The input ::
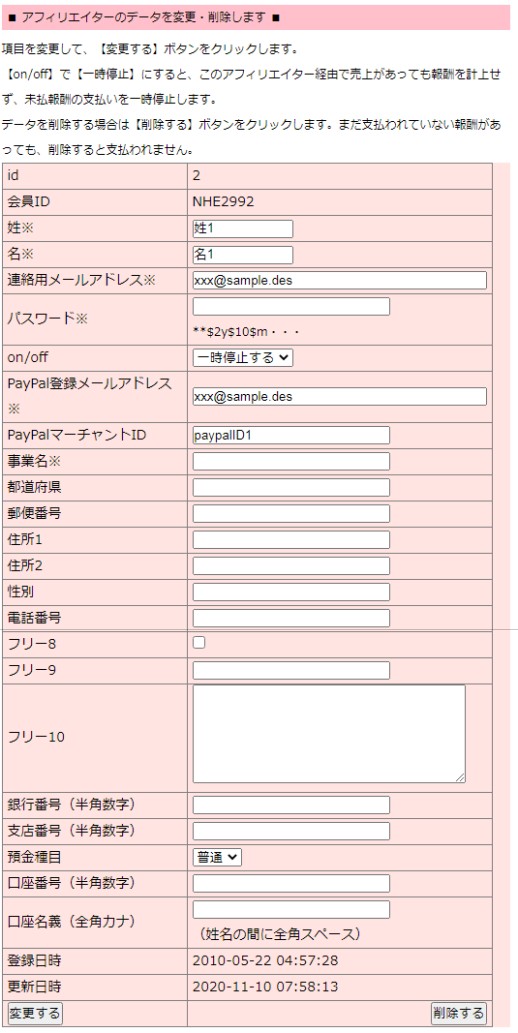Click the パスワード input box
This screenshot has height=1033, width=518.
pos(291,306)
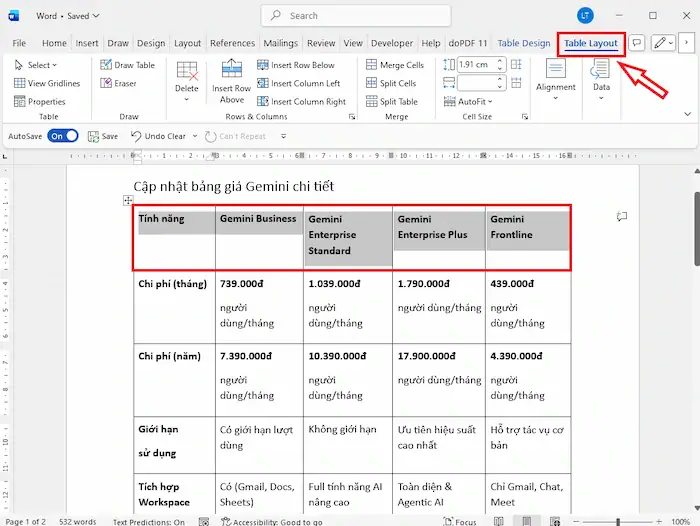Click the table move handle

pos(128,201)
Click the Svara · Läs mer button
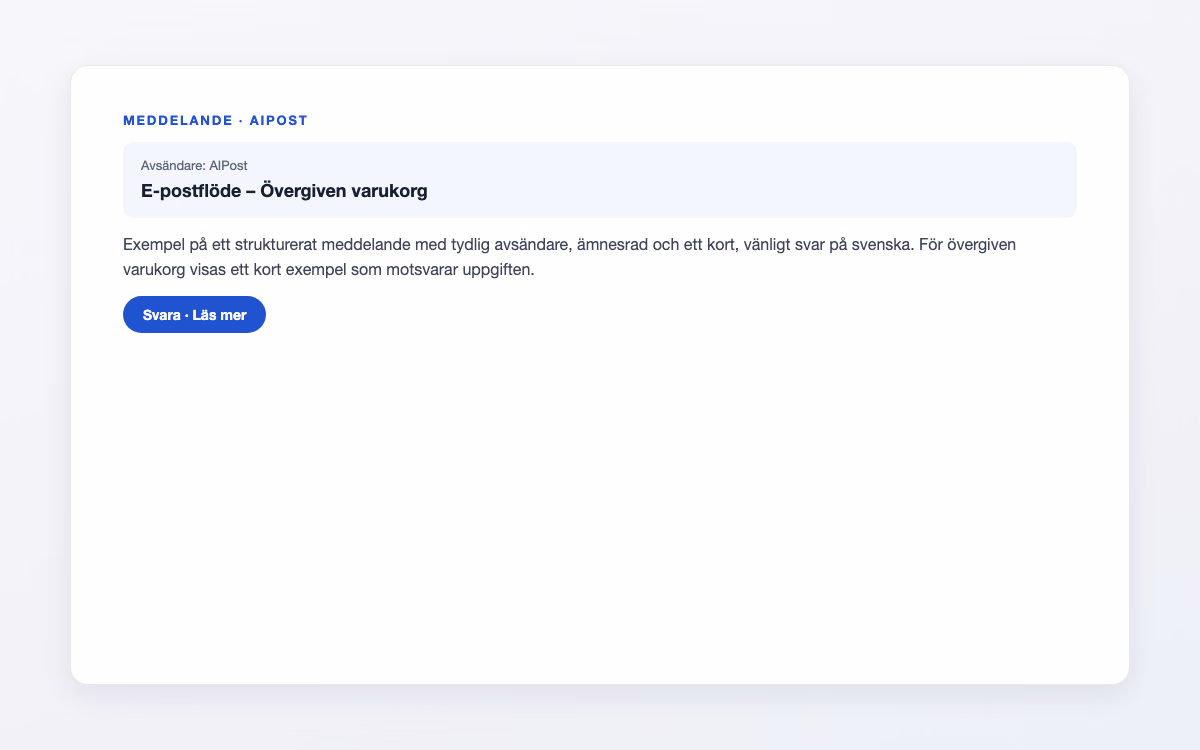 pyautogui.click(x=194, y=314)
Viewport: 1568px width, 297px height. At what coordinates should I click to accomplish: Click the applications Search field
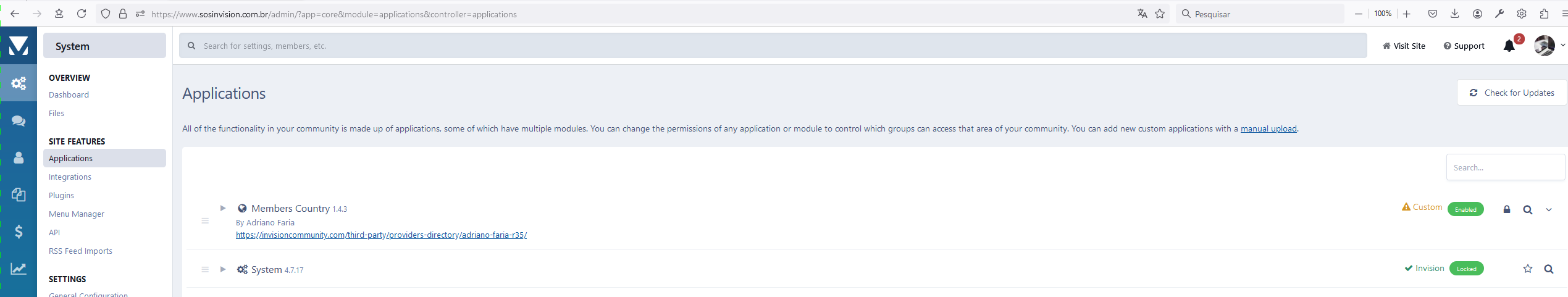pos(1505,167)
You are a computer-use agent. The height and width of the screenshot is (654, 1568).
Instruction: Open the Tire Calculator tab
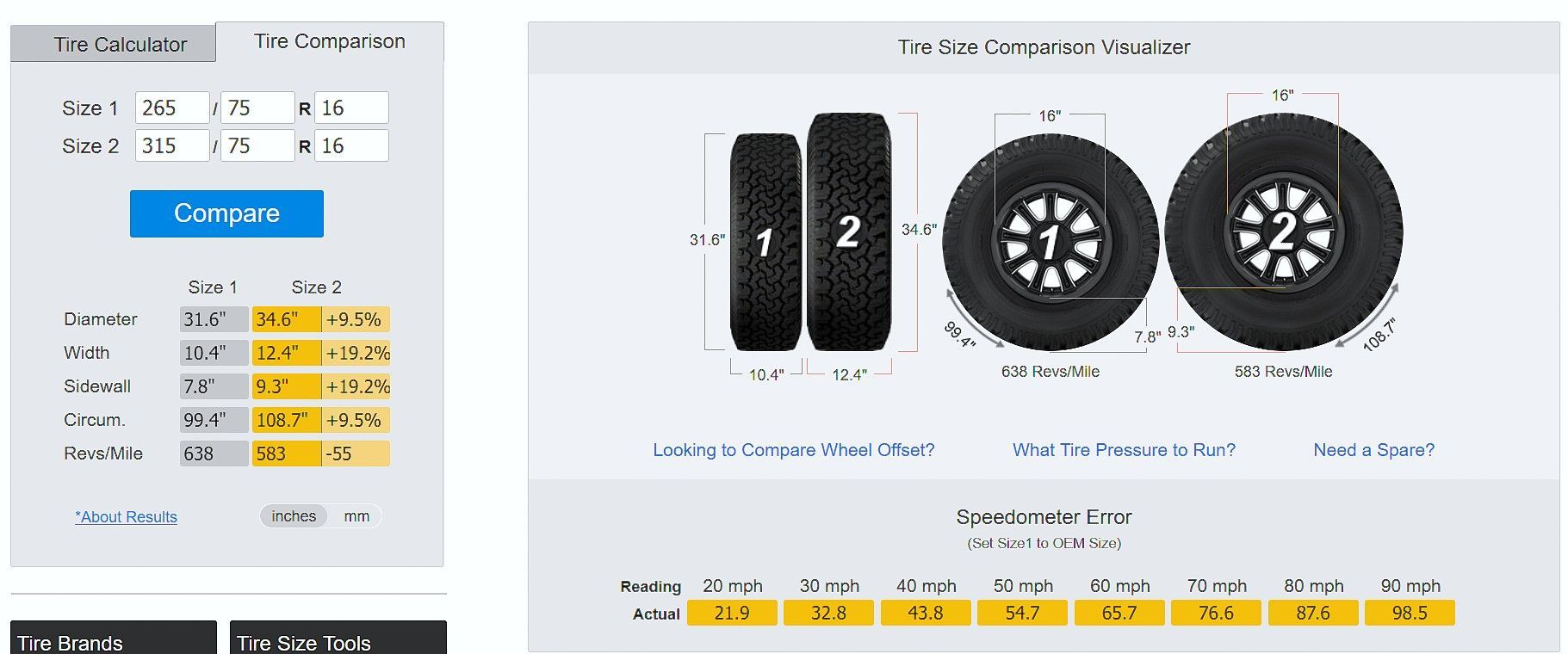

Work order ::
In the answer, include exactly the lines from the one containing "Click the Svara · Läs mer button" through the end of the records above and no pictures at all.

Task response ::
Click the Svara · Läs mer button
 pyautogui.click(x=194, y=314)
Viewport: 1568px width, 297px height. At what coordinates should I click to accomplish: Click the applications Search field
pos(1505,167)
You are a computer-use agent. The height and width of the screenshot is (654, 1568).
Instruction: Open the Tire Calculator tab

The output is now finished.